The wheeze again, and a gasp. Beneath them a scraping noise. A rapid scratching sound. A dull orange glow bloomed through the fog somewhere to David’s left. There was the wheeze and the gasp and it bloomed. The wheeze. The gasp. The bloom.
One unsteady step at a time, David moved towards the dull glow. Accompanied by that irrational wheezing, there the light grew through the fog. Another step closer and the orange flare; a solar halo through clouded light.
At the sound of the gasp, a lungful of fog blew away. David was offered a momentary glimpse of what was there, before handfuls of the cottony air gathered and it was shrouded.
Another gasp. David could clearly see the figure of a man sitting in his chair. Flames reached to the very top of the hearth. Glowing embers spit out of the fire, into the room. One of the crazed sprites landed hot on David’s stockinged feet. Close to losing the balance of his weakened leg, he stamped upon it. Those ossified hands once more eased the bellows apart with a wheeze and they were both enveloped by fog.

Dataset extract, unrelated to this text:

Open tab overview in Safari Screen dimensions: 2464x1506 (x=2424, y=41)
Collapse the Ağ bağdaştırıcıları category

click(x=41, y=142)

In the next gasp, David noticed that the rug beneath the figure was flaming in places; growing orchids of fire.
A wheeze, and the figure’s pale features were covered.
A gasp, and the horror of its terrible, agonised face was again revealed, unfazed by the flames that were crawling up the rotted fabric of its trousers.
Unwilling to look upon the figure again, David felt his way towards the door. He allowed his feet to dictate the direction. The growing flare of light in the room could not help to find his way; rather, it thickened the opacity of the invisible air. With each step his toes clung to the stones set into the floor, feeling like fingers.
Somewhere out in front of him, one of David’s hands reached ahead through the fog while his other hand supported his stricken leg. Stumbling forward into nothing, the fog seemed to have added an impossible depth, the breadth of a cloud.
The scratching sound again. Unrestrained by the terrible wheeze and gasp and the glowing threat of flames. It was closer now. Somewhere underfoot.
David willed his eyes to see but there was nothing. He knew that he surely must be close to the door – it was somewhere beyond the mad, endless depth of the fog. All around him was the trapped orange radiance. There was no longer telling where the furious fire was at its source. His hand continued to reach beyond his visibility but still it touched nothing. Cold air quivered at the tip of his reach.
The scraping stopped. Hidden somewhere beneath him, David heard the tiny whine made in a throat and the sigh through a wet nose. He heard the clack of claws against the floor, as persistent as a dripping drainpipe. And again that whimpering noise.
Adrift somewhere in his room, David froze. Icy breath sighed onto his hand before a rough tongue, like chipped slate, licked his skin. The chill of it climbed David’s arm, creeping beneath his veins. Another lick upon his hand; pincers of ice gripped him. Within a gasp of the cloud, David stepped backwards into the smoke in the fog.